Structural Stability of 3D-Printed Earthen Catenary Domes (2025-09)¶

3D printing technology has been increasingly growing in the construction sector to overcome the limitations of complex structures with various innovative materials. Nowadays, earthen-based materials have gained considerable attention, primarily due to their ecological sustainability; however, their structural stability and low tensile strength pose a significant challenge in construction and building design considerations. This paper investigates the structural stability and compressive strength of self-supporting 3D printed earthen-based domes, with a focus on evaluating the influence of rib reinforcements on enhancing their load-bearing capacity and overall performance. The experimental approach began with an assessment of earthen materials suitable for 3D printing, identifying challenges and potential failures associated with these materials, followed by physical testing.
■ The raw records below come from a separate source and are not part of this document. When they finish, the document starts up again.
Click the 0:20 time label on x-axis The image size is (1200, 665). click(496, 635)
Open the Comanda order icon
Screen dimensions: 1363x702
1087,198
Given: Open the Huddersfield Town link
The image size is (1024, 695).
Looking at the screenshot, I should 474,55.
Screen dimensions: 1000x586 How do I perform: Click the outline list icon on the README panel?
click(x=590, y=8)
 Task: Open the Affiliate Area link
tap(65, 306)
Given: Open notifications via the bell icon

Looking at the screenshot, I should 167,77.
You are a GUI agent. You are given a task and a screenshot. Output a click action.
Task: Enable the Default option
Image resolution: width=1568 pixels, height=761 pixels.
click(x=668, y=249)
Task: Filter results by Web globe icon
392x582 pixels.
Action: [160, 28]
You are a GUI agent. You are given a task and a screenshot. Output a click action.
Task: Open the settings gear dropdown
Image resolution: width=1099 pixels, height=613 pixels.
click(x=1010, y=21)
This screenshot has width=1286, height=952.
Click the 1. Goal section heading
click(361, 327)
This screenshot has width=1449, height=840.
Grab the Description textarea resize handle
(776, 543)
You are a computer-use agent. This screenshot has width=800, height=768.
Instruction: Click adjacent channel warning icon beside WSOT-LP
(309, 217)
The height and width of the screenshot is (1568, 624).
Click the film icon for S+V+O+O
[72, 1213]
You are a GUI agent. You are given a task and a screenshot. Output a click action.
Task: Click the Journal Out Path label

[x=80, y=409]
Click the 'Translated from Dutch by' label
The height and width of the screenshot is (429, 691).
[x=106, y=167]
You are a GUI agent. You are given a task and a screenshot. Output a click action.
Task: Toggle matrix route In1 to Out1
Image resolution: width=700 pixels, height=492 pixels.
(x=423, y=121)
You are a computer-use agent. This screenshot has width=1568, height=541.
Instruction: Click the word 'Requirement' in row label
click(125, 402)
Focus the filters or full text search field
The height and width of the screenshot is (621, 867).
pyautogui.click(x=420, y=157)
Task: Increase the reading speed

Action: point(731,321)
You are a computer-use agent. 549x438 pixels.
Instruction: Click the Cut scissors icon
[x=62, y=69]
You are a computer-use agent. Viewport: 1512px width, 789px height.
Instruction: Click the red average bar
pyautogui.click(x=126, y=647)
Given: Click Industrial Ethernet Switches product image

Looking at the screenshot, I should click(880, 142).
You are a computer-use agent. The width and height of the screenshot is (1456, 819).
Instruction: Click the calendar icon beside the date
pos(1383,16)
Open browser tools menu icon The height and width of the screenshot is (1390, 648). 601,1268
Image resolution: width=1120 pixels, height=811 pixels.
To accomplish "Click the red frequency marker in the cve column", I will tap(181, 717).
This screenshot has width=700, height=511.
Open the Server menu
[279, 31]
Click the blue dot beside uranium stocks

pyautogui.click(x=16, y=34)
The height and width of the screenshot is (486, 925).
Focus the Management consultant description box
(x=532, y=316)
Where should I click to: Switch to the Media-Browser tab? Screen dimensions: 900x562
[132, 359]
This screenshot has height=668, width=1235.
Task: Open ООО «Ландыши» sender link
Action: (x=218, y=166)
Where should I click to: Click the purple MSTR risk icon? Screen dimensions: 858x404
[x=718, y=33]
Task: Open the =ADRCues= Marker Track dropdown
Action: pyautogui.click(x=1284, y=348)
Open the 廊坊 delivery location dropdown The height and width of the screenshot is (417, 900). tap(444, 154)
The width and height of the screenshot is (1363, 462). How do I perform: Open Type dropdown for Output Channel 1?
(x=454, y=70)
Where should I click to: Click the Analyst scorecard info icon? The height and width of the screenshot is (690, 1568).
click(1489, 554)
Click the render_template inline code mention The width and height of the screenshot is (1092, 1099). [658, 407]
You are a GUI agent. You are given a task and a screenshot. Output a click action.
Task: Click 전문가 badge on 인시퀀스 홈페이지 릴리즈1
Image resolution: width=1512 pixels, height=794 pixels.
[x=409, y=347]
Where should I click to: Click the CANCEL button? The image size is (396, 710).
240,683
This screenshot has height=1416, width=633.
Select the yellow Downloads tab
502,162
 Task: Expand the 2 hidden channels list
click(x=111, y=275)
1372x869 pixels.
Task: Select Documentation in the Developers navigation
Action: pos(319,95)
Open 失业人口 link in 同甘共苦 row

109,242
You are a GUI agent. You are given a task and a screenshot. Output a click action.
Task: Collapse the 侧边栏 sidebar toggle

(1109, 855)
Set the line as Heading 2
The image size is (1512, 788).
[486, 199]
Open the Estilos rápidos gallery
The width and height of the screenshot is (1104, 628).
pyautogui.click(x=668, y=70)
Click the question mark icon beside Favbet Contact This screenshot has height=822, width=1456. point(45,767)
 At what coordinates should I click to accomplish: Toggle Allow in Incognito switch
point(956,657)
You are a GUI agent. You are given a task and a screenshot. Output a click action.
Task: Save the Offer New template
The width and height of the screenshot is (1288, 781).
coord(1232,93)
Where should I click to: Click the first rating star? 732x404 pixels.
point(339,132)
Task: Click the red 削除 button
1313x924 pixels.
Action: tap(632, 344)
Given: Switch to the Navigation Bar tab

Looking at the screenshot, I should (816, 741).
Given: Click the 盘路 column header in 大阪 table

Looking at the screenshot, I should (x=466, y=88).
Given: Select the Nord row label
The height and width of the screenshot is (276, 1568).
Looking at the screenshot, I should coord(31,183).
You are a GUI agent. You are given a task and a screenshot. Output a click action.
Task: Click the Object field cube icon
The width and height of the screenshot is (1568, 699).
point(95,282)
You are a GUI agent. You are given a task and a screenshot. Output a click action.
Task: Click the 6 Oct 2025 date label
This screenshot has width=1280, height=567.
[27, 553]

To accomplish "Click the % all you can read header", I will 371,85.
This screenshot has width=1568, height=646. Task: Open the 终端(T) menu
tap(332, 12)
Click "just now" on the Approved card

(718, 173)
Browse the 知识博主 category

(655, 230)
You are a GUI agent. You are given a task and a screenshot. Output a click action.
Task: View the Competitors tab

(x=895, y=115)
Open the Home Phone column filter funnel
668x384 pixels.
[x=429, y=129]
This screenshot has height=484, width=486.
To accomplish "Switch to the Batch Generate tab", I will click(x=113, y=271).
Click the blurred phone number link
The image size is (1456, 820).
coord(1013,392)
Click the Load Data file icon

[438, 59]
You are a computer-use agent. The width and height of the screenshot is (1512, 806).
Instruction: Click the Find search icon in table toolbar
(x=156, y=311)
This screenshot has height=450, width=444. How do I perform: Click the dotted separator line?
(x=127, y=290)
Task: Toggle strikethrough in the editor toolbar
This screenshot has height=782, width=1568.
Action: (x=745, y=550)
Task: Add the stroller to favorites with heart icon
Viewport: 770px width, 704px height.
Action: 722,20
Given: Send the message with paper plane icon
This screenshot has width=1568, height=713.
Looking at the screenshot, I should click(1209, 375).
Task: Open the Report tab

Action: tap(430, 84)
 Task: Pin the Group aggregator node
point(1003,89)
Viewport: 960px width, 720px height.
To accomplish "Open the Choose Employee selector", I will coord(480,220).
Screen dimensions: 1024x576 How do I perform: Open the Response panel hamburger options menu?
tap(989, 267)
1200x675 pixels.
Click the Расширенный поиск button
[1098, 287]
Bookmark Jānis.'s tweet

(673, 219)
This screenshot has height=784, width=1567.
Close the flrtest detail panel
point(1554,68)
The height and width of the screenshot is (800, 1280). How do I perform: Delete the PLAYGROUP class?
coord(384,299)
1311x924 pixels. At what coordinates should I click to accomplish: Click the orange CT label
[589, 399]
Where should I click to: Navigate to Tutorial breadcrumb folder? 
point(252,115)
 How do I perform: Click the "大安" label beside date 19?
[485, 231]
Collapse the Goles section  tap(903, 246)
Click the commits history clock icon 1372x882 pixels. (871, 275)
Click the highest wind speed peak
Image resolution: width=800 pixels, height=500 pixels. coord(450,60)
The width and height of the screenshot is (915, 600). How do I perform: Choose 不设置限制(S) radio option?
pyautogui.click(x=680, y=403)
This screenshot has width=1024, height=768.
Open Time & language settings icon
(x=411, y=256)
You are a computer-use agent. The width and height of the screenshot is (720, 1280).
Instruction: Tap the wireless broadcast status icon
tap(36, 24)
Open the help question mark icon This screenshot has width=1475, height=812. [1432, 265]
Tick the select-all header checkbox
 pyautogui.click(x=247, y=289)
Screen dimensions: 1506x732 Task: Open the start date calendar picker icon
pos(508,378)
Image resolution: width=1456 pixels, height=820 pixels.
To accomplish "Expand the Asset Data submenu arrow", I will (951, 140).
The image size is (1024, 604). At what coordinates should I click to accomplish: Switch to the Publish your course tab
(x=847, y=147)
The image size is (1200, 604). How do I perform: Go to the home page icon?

The methodology in this study was divided into four main phases; 1) material testing phase to determine an optimal mix for 3D printing, 2) digital design phase, to create catenary domes with various ribs configurations, 3) fabrication phase, involving 3D printing of the prototypes with earth-based materials, and 4) mechanical testing to evaluate the structural performance of the printed domes. Key printing parameters influencing structural stability, such as; rib geometry, cantilever inclination, and material behaviour-were carefully considered. Findings demonstrated that increasing the number of ribs can significantly enhance the compressive stress of the dome’s structure by up to 52 % compared to a standard catenary dome, advancing the development of sustainable, digitally fabricated architectural solutions utilizing earthen materials.